I tried to enforce a zero-mean condition for a scalar GridFunction phi by directly subtracting its average:
Draw(phi)
mean_phi = Integrate(phi, mesh) / Integrate(1, mesh)
ones = phi.vec.CreateVector(); ones[:] = 1.0 # algebraic vector of ones
phi.vec.data -= mean_phi * ones
Draw(phi)
However, the result still looks offset, and a check like
print("mean after:", Integrate(phi, mesh))
does not reliably return a value close to zero. My understanding is that ones[:] = 1.0 only creates an algebraic vector of ones, which is not the same as the finite-element representation of the constant function 1. In other words, this operation is not mass-matrix consistent, so subtracting it does not actually remove the constant mode from phi.
My question is: if I do not want to use the Lagrange multiplier method, what is the correct way to enforce a zero-mean constraint in NGSolve? Should I construct the constant mode in a consistent way, for example by creating a GridFunction and setting it to 1:
const = GridFunction(phi.space); const.Set(1)
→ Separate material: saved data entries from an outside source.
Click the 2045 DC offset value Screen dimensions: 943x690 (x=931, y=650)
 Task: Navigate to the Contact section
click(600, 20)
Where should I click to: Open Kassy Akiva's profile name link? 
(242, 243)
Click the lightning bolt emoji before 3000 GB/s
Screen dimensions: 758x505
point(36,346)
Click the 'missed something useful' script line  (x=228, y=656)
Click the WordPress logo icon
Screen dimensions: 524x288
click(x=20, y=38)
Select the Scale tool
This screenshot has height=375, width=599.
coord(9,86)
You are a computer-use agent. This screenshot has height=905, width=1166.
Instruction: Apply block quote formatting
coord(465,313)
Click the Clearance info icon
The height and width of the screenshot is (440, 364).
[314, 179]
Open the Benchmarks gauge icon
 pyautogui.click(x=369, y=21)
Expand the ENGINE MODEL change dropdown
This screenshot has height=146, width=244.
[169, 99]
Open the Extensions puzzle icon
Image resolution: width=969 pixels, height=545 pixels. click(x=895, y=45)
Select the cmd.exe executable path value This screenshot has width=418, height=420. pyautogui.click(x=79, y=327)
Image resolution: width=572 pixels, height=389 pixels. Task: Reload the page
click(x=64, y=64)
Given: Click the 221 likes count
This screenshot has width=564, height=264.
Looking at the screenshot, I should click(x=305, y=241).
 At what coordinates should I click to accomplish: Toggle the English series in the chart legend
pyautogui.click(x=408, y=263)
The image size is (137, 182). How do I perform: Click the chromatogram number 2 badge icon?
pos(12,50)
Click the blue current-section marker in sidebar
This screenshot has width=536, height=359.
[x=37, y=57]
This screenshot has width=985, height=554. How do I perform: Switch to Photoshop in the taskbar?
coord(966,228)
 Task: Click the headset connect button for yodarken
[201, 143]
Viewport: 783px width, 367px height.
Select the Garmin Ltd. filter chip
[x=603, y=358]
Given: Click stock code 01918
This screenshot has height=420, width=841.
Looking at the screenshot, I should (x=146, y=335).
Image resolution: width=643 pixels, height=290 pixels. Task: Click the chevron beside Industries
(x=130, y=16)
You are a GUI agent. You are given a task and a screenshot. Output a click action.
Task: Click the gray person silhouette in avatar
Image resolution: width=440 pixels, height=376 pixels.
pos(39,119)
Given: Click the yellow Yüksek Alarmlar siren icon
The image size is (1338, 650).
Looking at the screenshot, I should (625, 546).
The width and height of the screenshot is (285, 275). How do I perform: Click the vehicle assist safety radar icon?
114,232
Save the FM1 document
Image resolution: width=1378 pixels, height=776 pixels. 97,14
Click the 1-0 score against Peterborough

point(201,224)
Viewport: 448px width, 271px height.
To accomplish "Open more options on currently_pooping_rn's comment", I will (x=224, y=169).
phi.vec.data -= (Integrate(phi, mesh) / Integrate(1, mesh)) * const.vec
or alternatively by computing the consistent constant vector ccc via solving M c = b with b_i = \int \varphi_i for each basis function, and then projecting with \phi \leftarrow \phi - (\int \phi)\, c? Is there perhaps a built-in projector in NGSolve that directly removes the mean with respect to the mass inner product? Another option I can think of is to pin a single scalar degree of freedom (fixing one pressure value) as a reference. Is that considered acceptable and stable, especially when using static condensation or HDG formulations?
Any advice or example code for a mass-matrix-consistent mean-removal approach would be greatly appreciated.